Mark Godfrey attends the Broad Museum celebration for the opening of "Soul Of A Nation: Art in the Age of Black Power 1963–1983." Photo by Rich Polk/Getty Images for The Broad Museum.

Mark Godfrey, a widely admired curator at Tate Modern in London, has announced that he will leave his role as senior curator.

Godfrey announced on Instagram that he was entering his final weeks at the institution, and said that he was reflecting on some of the acquisitions he had worked on.
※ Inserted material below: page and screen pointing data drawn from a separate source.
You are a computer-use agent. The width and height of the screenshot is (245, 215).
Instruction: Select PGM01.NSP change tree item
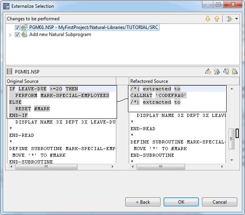(x=94, y=27)
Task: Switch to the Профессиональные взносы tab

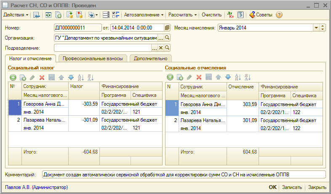Action: tap(93, 58)
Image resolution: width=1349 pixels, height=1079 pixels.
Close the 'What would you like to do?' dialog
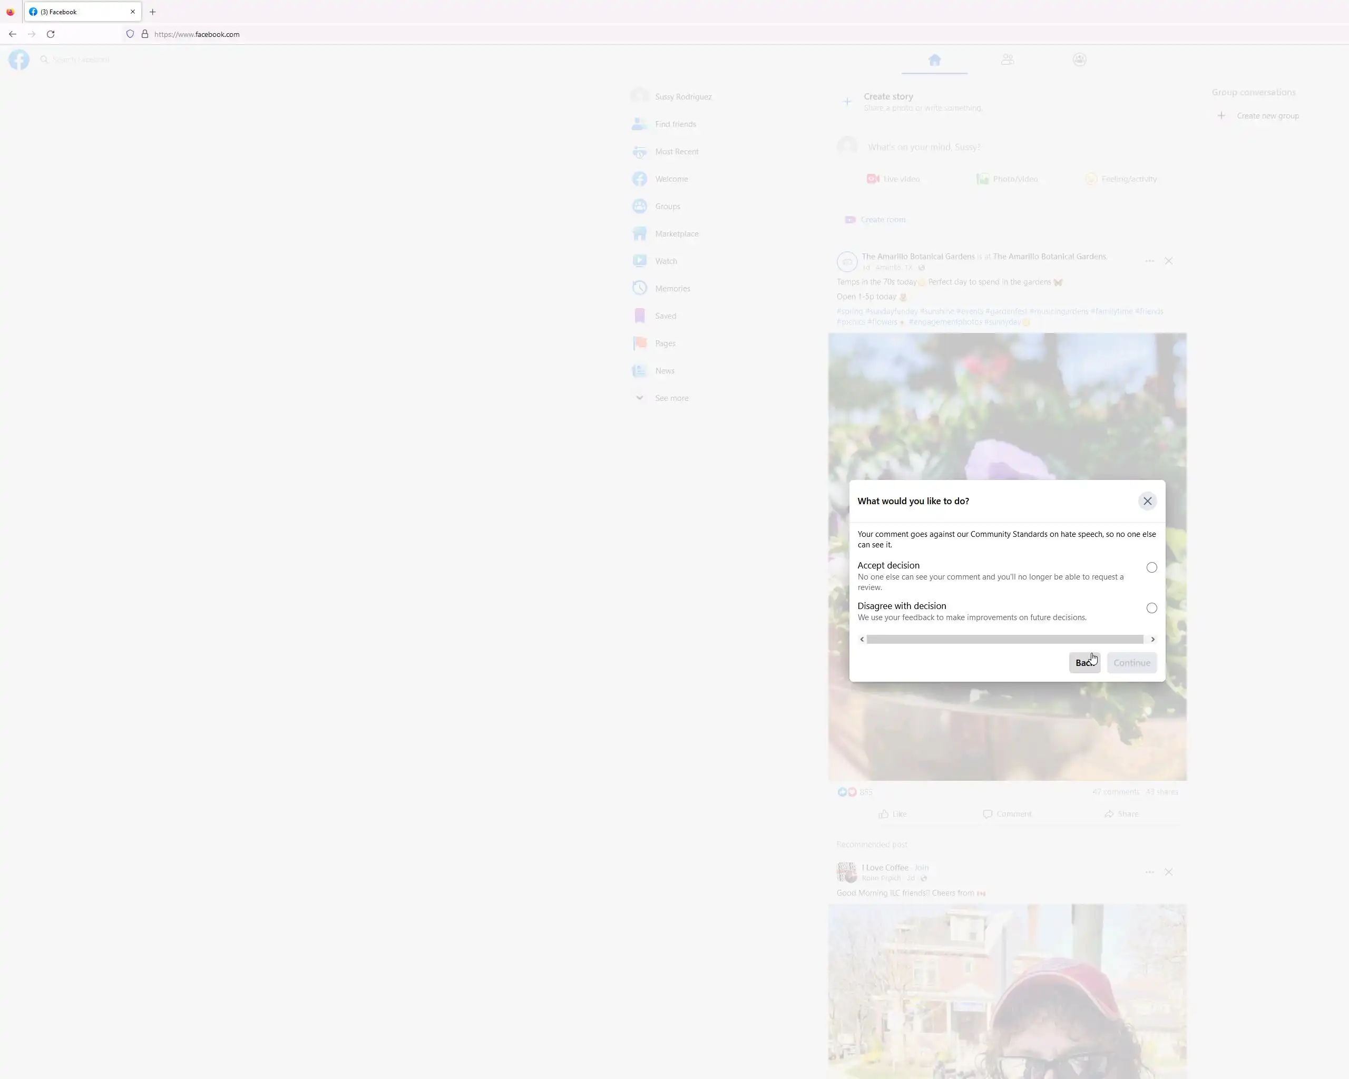click(1147, 501)
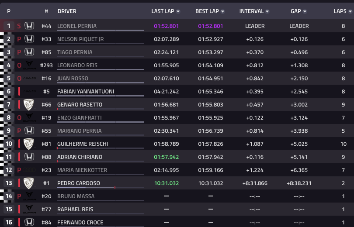Open the BEST LAP column dropdown arrow
354x227 pixels.
tap(223, 11)
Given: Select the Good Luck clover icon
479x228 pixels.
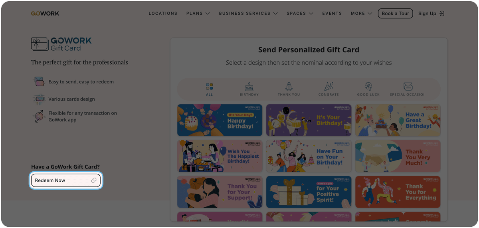Looking at the screenshot, I should coord(368,87).
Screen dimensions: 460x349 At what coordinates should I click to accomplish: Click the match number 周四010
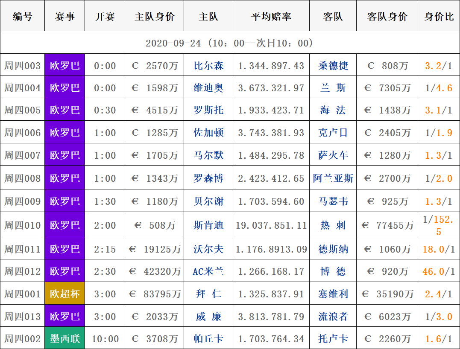point(23,225)
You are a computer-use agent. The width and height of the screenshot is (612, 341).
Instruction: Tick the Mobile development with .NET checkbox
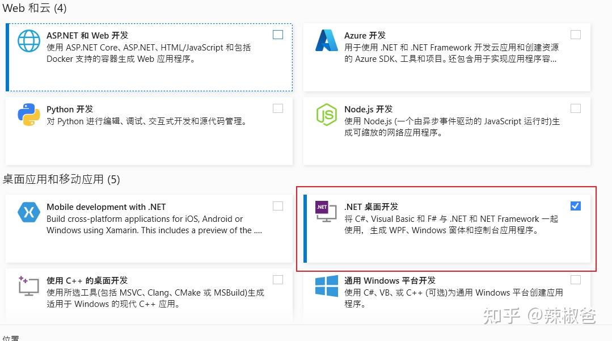[278, 206]

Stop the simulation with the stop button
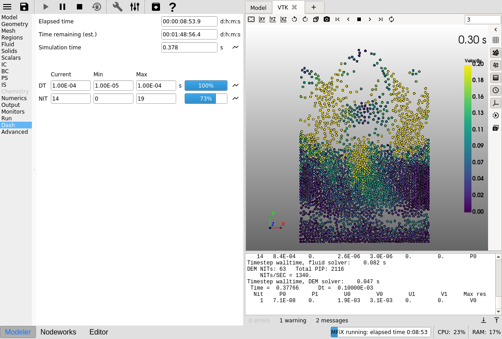[x=80, y=7]
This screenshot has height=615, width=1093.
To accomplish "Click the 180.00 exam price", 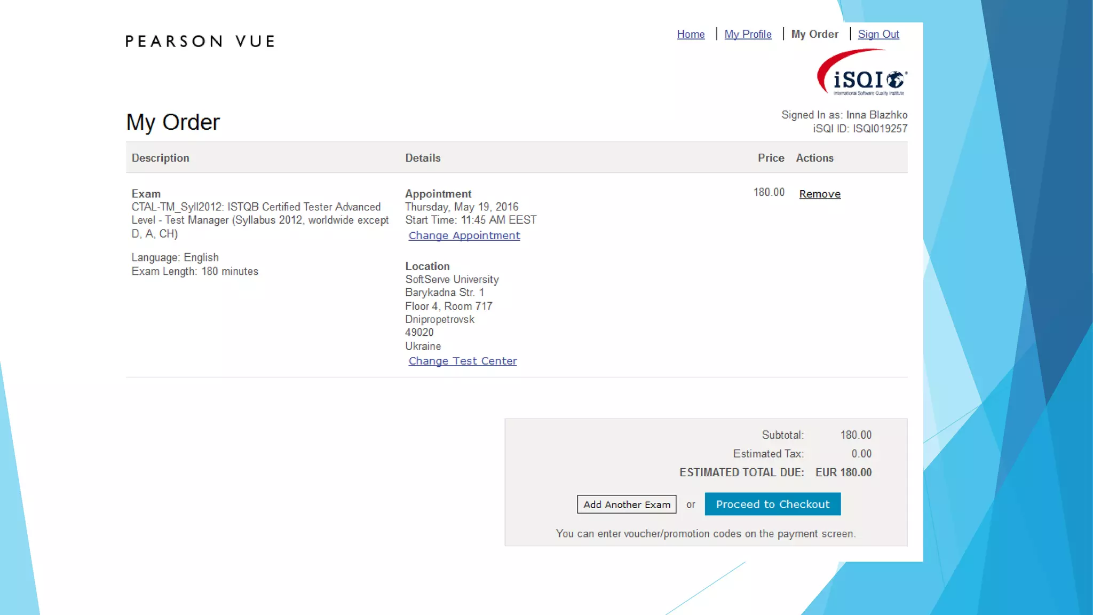I will coord(769,192).
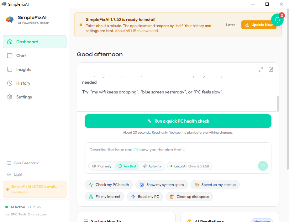Start a new chat with edit icon
Viewport: 289px width, 222px height.
(271, 70)

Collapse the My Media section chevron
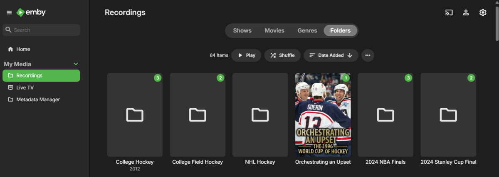76,64
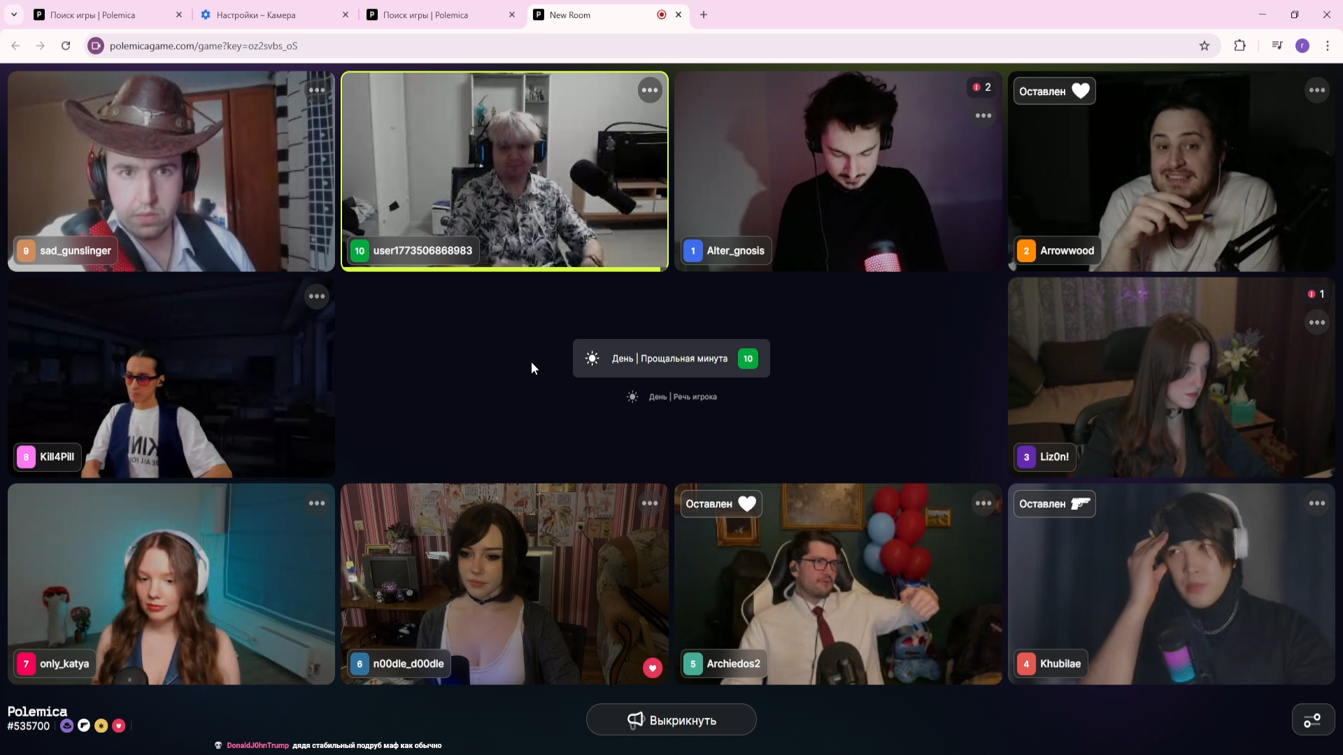Click Оставлен heart badge on Arrowwood
This screenshot has width=1343, height=755.
1054,92
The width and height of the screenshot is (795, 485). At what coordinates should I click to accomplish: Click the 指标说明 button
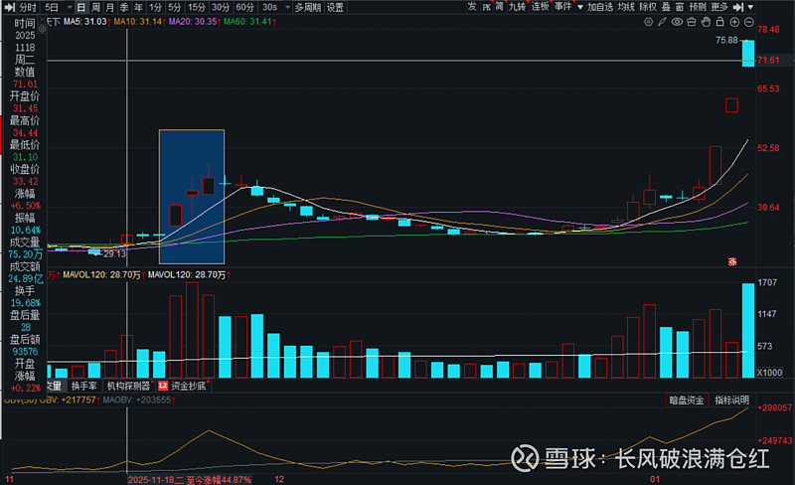730,400
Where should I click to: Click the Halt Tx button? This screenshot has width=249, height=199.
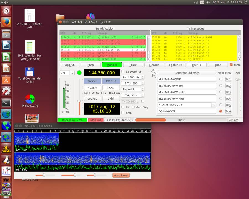tap(196, 65)
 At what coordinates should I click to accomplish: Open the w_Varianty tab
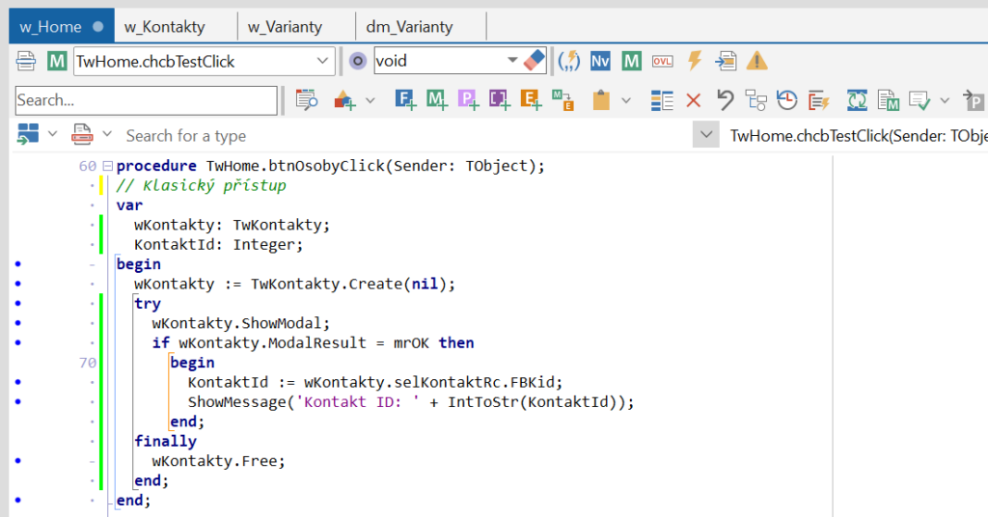tap(285, 27)
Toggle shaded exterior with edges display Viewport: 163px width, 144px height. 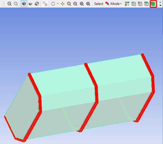(24, 4)
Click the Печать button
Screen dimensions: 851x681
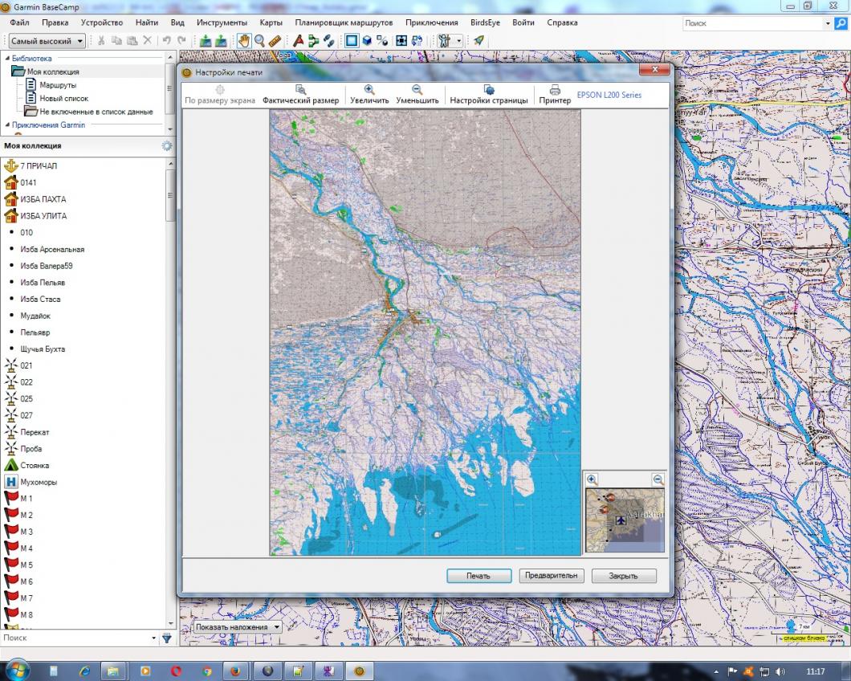coord(478,576)
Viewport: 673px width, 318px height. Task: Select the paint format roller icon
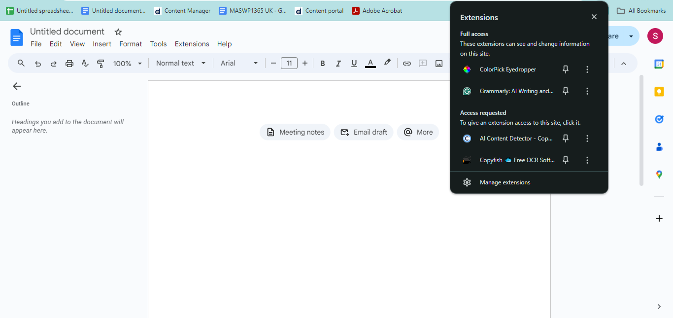point(101,63)
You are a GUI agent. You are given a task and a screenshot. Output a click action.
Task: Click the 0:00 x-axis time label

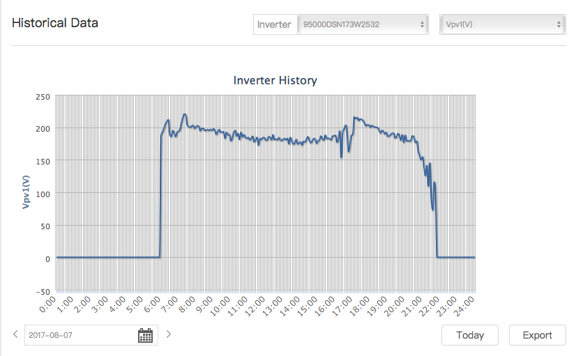(50, 305)
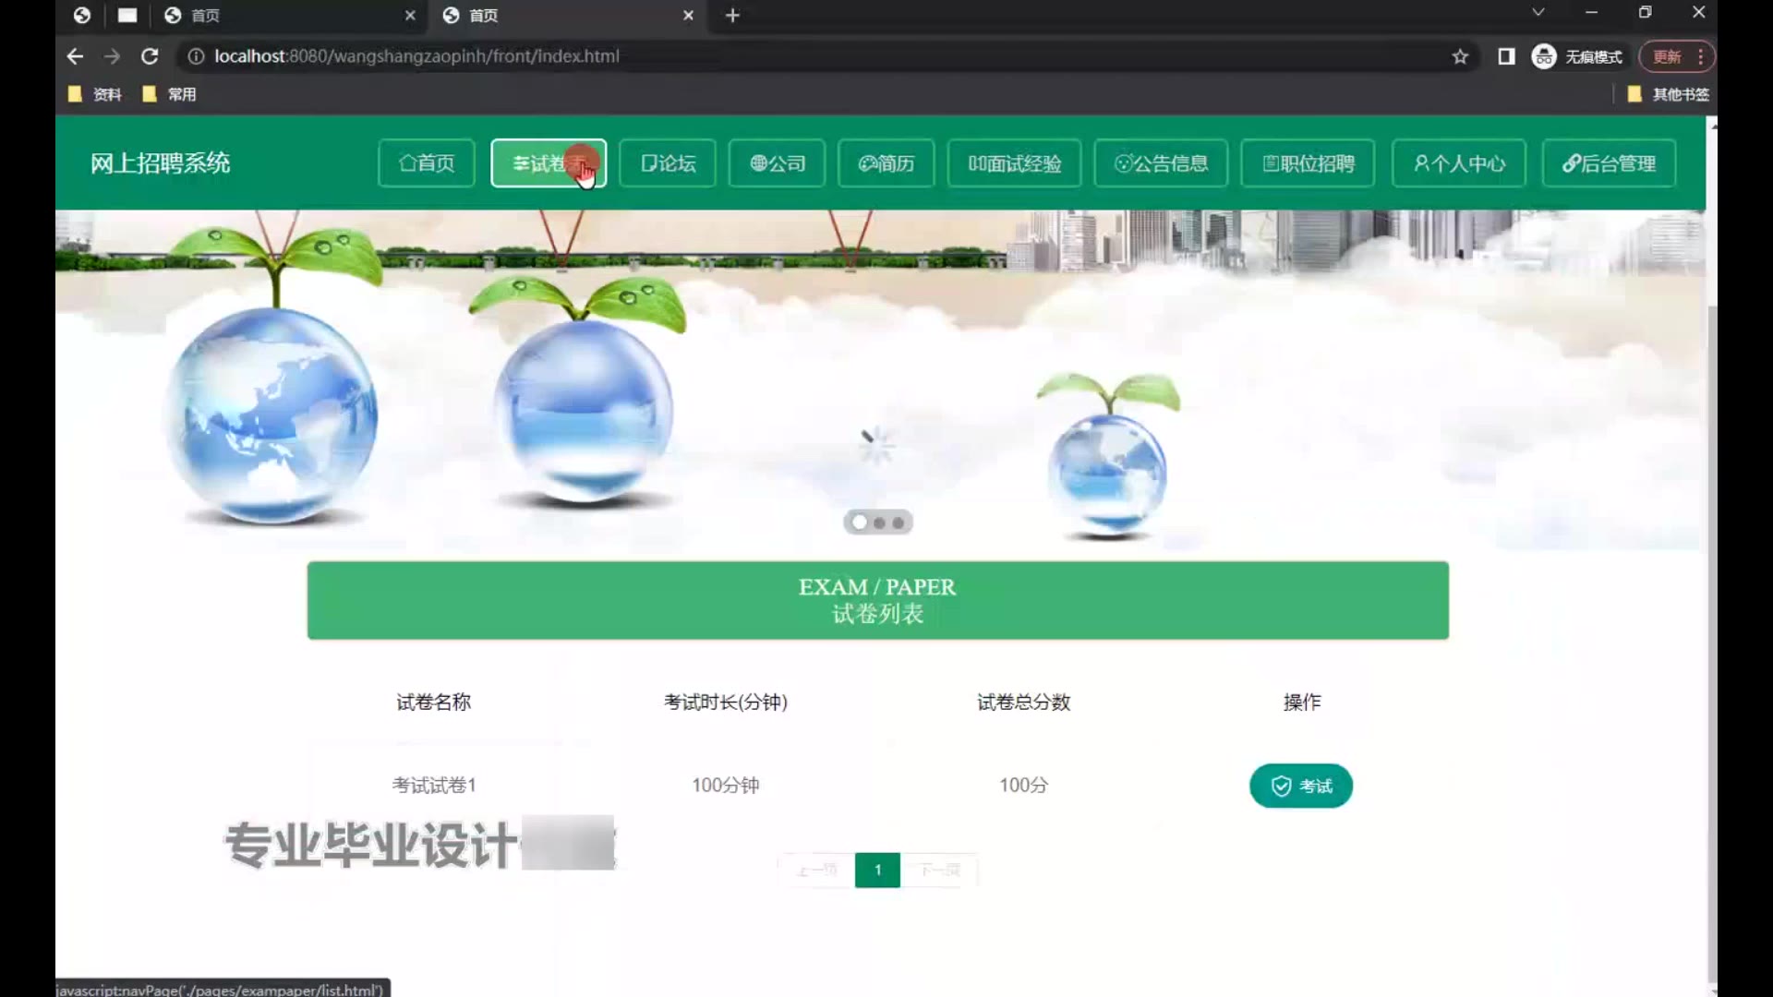Open the 论坛 navigation item
1773x997 pixels.
pos(668,163)
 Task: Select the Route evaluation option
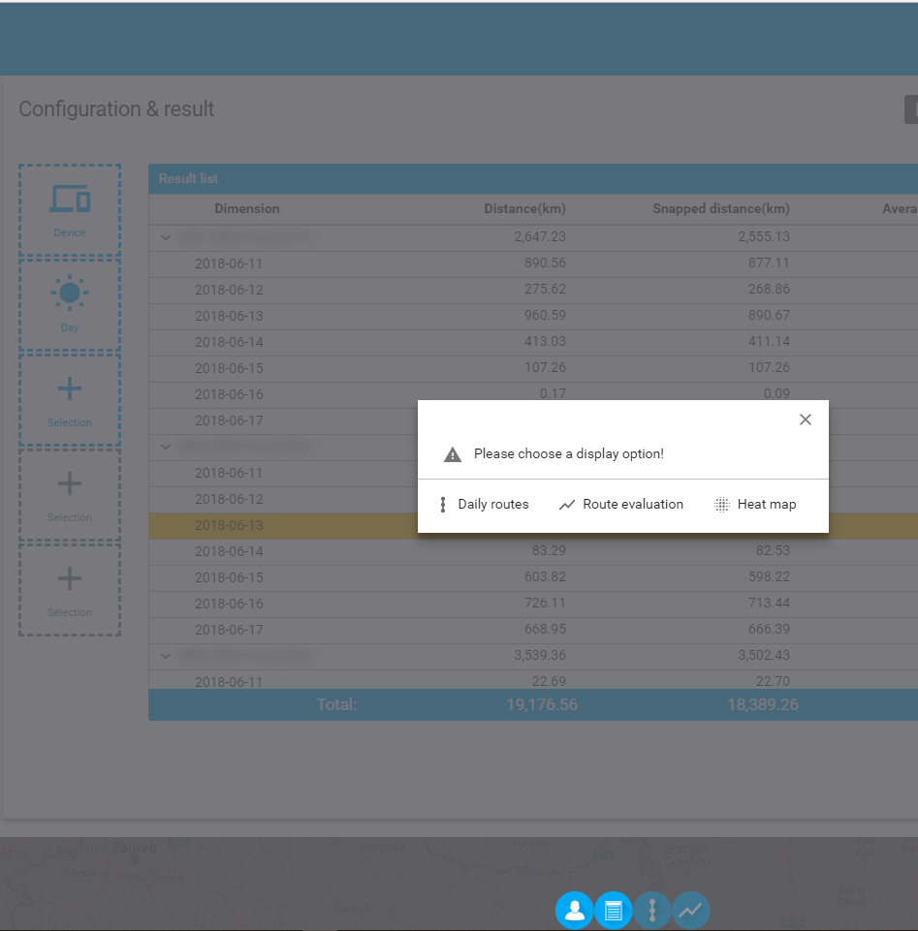[621, 505]
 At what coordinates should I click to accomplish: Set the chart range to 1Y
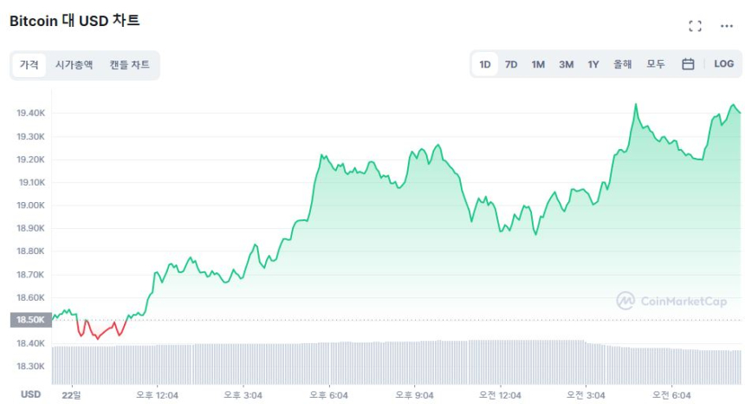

He shared an image of a 1971 painting by Joan Snyder, Dark Stroke Hope, which he worked to acquire last year. “Looking forward to seeing it on display one day,” he wrote.

A spokesperson for Tate said Godfrey was leaving as part of a voluntary layoff program that the museum introduced last December. As part of those efforts, which are related to pandemic-related revenue losses, Tate said it would downsize staff by 12 percent, cutting around 120 full-time jobs. Godfrey took up the offer, which was open to staff in all departments and at all levels.

Godfrey “will leave behind an outstanding legacy of exhibitions, displays, and acquisitions,” the spokesperson said, adding that he will continue working on Anicka Yi’s Turbine Hall commission, which opens this fall.

This month, Godfrey told the Spectator that he was leaving the job for another project. Contacted by Artnet News, Godfrey declined to elaborate, or to provide additional comment on his departure from Tate.

The news of his departure puts an end to his rocky relationship with the museum. Tate suspended the curator last October after he publicly criticized its decision, along with three other institutions, to postpone a long-awaited Philip Guston retrospective over concerns about his paintings depicting Ku Klux Klansmen.

“Cancelling or delaying the exhibition is probably motivated by the wish to be sensitive to the imagined reactions of particular viewers, and the fear of protest,” Godfrey, a co-organizer of the exhibition, wrote on his Instagram at the time. “However, it is actually extremely patronizing to viewers, who are assumed not to be able to appreciate the nuance and politics of Guston’s works.”

Tate’s decision to suspend Godfrey was criticized by many, with one anonymous source close to the institution telling the Art Newspaper that there was “little tolerance for dissent” at Tate amid “an increasingly autocratic managerial style.”

Godfrey joined Tate Modern as curator of contemporary art in 2007. Previously, he was a lecturer at the Slade School of Fine Art. Important projects from his time at Tate include his work on the hugely significant exhibition, “Soul of a Nation: Art in the Age of Black Power,” which he co-curated with Zoé Whitley, now director at Chisenhale Gallery. He also worked with artist Sarah Lucas on a sprawling Franz West retrospective in 2019.